## Your objective
Your output should be the complete listing, repeated exactly.

## Material provided
»»

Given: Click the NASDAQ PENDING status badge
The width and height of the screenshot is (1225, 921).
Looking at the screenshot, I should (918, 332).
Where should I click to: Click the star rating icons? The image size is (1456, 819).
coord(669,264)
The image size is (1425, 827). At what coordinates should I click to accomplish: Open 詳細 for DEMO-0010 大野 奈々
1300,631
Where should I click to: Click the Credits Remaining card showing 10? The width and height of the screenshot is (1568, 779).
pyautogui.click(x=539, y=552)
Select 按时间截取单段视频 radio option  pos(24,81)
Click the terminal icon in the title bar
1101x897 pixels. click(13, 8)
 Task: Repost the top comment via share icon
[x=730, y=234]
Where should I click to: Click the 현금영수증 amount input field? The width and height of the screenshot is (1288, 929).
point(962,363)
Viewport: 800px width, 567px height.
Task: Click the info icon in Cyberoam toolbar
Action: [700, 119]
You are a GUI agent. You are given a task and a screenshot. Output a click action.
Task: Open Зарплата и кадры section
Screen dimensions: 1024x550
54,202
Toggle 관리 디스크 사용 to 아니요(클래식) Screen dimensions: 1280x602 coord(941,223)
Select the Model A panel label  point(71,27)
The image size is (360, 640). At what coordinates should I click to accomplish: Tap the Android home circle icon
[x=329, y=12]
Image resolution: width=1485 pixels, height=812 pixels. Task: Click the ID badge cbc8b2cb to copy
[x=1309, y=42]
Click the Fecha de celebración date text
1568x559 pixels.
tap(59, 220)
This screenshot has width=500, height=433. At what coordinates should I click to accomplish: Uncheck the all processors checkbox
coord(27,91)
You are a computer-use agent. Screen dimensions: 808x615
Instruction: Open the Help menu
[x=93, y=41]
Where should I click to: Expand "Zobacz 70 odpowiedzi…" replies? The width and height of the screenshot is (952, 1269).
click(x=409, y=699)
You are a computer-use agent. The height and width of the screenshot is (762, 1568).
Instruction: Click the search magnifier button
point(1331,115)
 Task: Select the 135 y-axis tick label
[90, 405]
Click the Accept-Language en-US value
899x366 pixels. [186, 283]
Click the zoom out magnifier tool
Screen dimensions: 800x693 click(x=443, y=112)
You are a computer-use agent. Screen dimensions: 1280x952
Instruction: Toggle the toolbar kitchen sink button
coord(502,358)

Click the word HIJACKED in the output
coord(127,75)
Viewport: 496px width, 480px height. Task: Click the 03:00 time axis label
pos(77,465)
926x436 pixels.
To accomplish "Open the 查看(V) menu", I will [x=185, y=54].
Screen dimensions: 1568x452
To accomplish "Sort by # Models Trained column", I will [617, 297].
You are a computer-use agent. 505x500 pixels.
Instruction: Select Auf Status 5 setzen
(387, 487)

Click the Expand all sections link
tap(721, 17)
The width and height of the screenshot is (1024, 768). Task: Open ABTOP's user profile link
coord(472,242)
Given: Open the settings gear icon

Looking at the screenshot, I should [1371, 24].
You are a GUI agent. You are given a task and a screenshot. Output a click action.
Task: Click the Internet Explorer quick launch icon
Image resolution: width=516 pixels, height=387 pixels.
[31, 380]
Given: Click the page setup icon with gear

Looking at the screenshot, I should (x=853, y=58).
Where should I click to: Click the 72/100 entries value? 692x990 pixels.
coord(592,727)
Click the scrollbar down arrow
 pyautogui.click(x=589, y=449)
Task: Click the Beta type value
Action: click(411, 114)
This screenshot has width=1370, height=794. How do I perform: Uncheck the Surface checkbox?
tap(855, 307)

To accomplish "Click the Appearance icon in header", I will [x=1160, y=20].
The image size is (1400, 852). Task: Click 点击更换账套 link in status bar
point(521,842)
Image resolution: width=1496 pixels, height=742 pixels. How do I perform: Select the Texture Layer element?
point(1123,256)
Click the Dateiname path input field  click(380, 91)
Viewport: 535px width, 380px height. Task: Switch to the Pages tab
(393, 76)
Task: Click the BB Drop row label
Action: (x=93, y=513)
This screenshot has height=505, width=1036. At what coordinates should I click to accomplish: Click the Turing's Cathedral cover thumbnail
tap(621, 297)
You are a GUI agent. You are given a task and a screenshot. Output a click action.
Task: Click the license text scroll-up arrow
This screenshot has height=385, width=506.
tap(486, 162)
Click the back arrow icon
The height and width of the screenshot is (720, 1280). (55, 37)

««

## Result of this exercise
Given: Click the NASDAQ PENDING status badge
The width and height of the screenshot is (1225, 921).
Looking at the screenshot, I should (918, 332).
Where should I click to: Click the star rating icons? The image size is (1456, 819).
coord(669,264)
The image size is (1425, 827). At what coordinates should I click to accomplish: Open 詳細 for DEMO-0010 大野 奈々
1300,631
Where should I click to: Click the Credits Remaining card showing 10? The width and height of the screenshot is (1568, 779).
pyautogui.click(x=539, y=552)
Select 按时间截取单段视频 radio option  pos(24,81)
Click the terminal icon in the title bar
1101x897 pixels. click(13, 8)
 Task: Repost the top comment via share icon
[x=730, y=234]
Where should I click to: Click the 현금영수증 amount input field? The width and height of the screenshot is (1288, 929).
point(962,363)
Viewport: 800px width, 567px height.
Task: Click the info icon in Cyberoam toolbar
Action: [700, 119]
You are a GUI agent. You are given a task and a screenshot. Output a click action.
Task: Open Зарплата и кадры section
Screen dimensions: 1024x550
54,202
Toggle 관리 디스크 사용 to 아니요(클래식) Screen dimensions: 1280x602 coord(941,223)
Select the Model A panel label  point(71,27)
The image size is (360, 640). At what coordinates should I click to accomplish: Tap the Android home circle icon
[x=329, y=12]
Image resolution: width=1485 pixels, height=812 pixels. Task: Click the ID badge cbc8b2cb to copy
[x=1309, y=42]
Click the Fecha de celebración date text
1568x559 pixels.
tap(59, 220)
This screenshot has width=500, height=433. At what coordinates should I click to accomplish: Uncheck the all processors checkbox
coord(27,91)
You are a computer-use agent. Screen dimensions: 808x615
Instruction: Open the Help menu
[x=93, y=41]
Where should I click to: Expand "Zobacz 70 odpowiedzi…" replies? The width and height of the screenshot is (952, 1269).
click(x=409, y=699)
You are a computer-use agent. The height and width of the screenshot is (762, 1568).
Instruction: Click the search magnifier button
point(1331,115)
 Task: Select the 135 y-axis tick label
[90, 405]
Click the Accept-Language en-US value
899x366 pixels. [186, 283]
Click the zoom out magnifier tool
Screen dimensions: 800x693 click(x=443, y=112)
You are a computer-use agent. Screen dimensions: 1280x952
Instruction: Toggle the toolbar kitchen sink button
coord(502,358)

Click the word HIJACKED in the output
coord(127,75)
Viewport: 496px width, 480px height. Task: Click the 03:00 time axis label
pos(77,465)
926x436 pixels.
To accomplish "Open the 查看(V) menu", I will [x=185, y=54].
Screen dimensions: 1568x452
To accomplish "Sort by # Models Trained column", I will [617, 297].
You are a computer-use agent. 505x500 pixels.
Instruction: Select Auf Status 5 setzen
(387, 487)

Click the Expand all sections link
tap(721, 17)
The width and height of the screenshot is (1024, 768). Task: Open ABTOP's user profile link
coord(472,242)
Given: Open the settings gear icon

Looking at the screenshot, I should [1371, 24].
You are a GUI agent. You are given a task and a screenshot. Output a click action.
Task: Click the Internet Explorer quick launch icon
Image resolution: width=516 pixels, height=387 pixels.
[31, 380]
Given: Click the page setup icon with gear

Looking at the screenshot, I should (x=853, y=58).
Where should I click to: Click the 72/100 entries value? 692x990 pixels.
coord(592,727)
Click the scrollbar down arrow
 pyautogui.click(x=589, y=449)
Task: Click the Beta type value
Action: click(411, 114)
This screenshot has width=1370, height=794. How do I perform: Uncheck the Surface checkbox?
tap(855, 307)

To accomplish "Click the Appearance icon in header", I will [x=1160, y=20].
The image size is (1400, 852). Task: Click 点击更换账套 link in status bar
point(521,842)
Image resolution: width=1496 pixels, height=742 pixels. How do I perform: Select the Texture Layer element?
point(1123,256)
Click the Dateiname path input field  click(380, 91)
Viewport: 535px width, 380px height. Task: Switch to the Pages tab
(393, 76)
Task: Click the BB Drop row label
Action: (x=93, y=513)
This screenshot has height=505, width=1036. At what coordinates should I click to accomplish: Click the Turing's Cathedral cover thumbnail
tap(621, 297)
You are a GUI agent. You are given a task and a screenshot. Output a click action.
Task: Click the license text scroll-up arrow
This screenshot has height=385, width=506.
tap(486, 162)
Click the back arrow icon
The height and width of the screenshot is (720, 1280). (55, 37)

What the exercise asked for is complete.